6.4.  Crypto-Agility

   The crypto-agility requirements of [RFC6421] are addressed in
   [RFC6614], Appendix C, and in [RFC7360], Section 10.1.  This
   specification makes no changes from, or additions to, those
   specifications.  The use of ALPN, and the removal of MD5 has no
   impact on security or privacy of the protocol.
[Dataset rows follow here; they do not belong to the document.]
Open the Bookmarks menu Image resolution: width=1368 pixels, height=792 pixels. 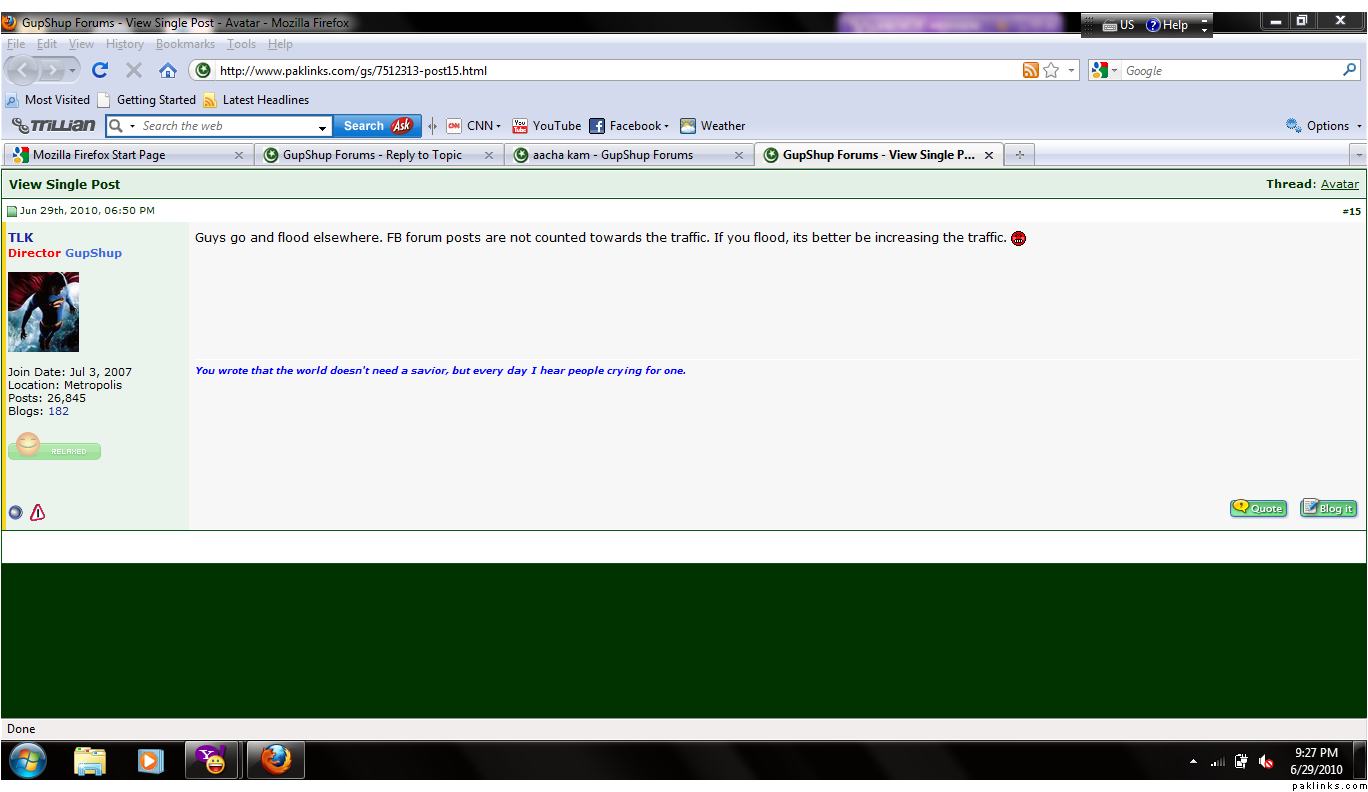point(185,44)
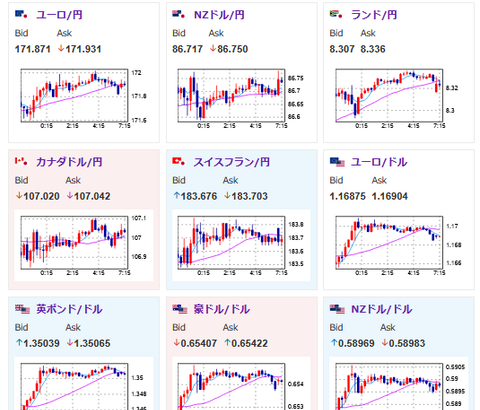Click the Swiss franc/Yen flag icon
This screenshot has height=410, width=480.
coord(178,162)
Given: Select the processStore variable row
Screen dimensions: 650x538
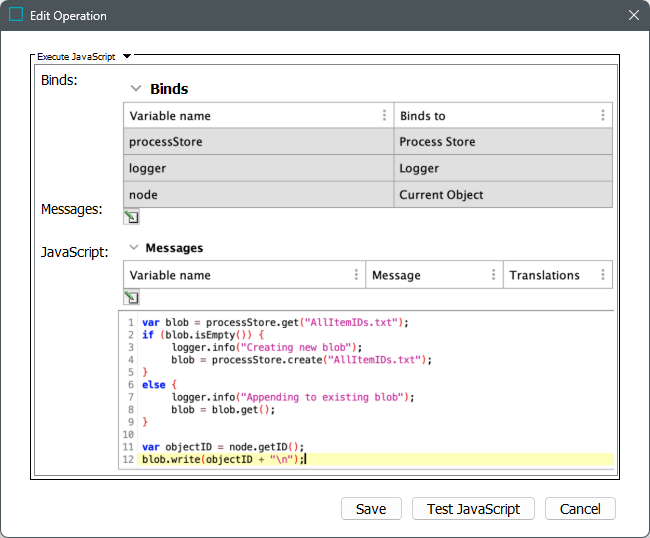Looking at the screenshot, I should (258, 142).
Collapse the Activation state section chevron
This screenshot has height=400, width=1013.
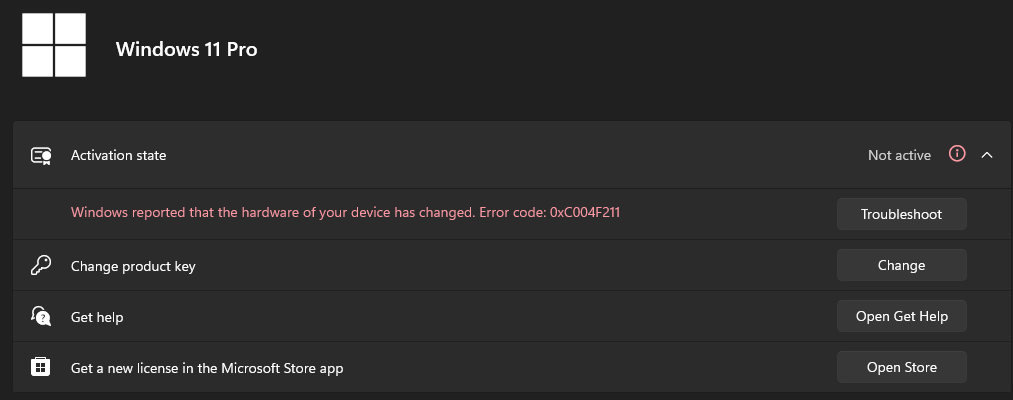coord(987,155)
   RADIUS/TLS has been widely deployed in at least eduroam [RFC7593] and
   [EDUROAM] and in OpenRoaming [OPENROAMING].  RADIUS/DTLS has seen
   less adoption, but it is known to be supported in many RADIUS clients
   and servers.

   It is RECOMMENDED that all implementations of historic RADIUS/TLS be
   updated to support this specification.  Where a system already
   implements RADIUS over TLS, the additional effort to implement this
   specification is minimal.  Once implementations support it,
   administrators can gain the benefit of it with little or no
   configuration changes.  This specification is backwards compatible
   with [RFC6614] and [RFC7360].  It is only potentially subject to
   down-bidding attacks if implementations do not enforce ALPN
   negotiation correctly on session resumption.

   All crypto-agility needed or used by this specification is
   implemented in TLS.  This specification also removes all
   cryptographic primitives from the application-layer protocol (RADIUS)
   being transported by TLS.  As discussed in the following section,
   this specification also bans the development of all new cryptographic
   or crypto-agility methods in the RADIUS protocol.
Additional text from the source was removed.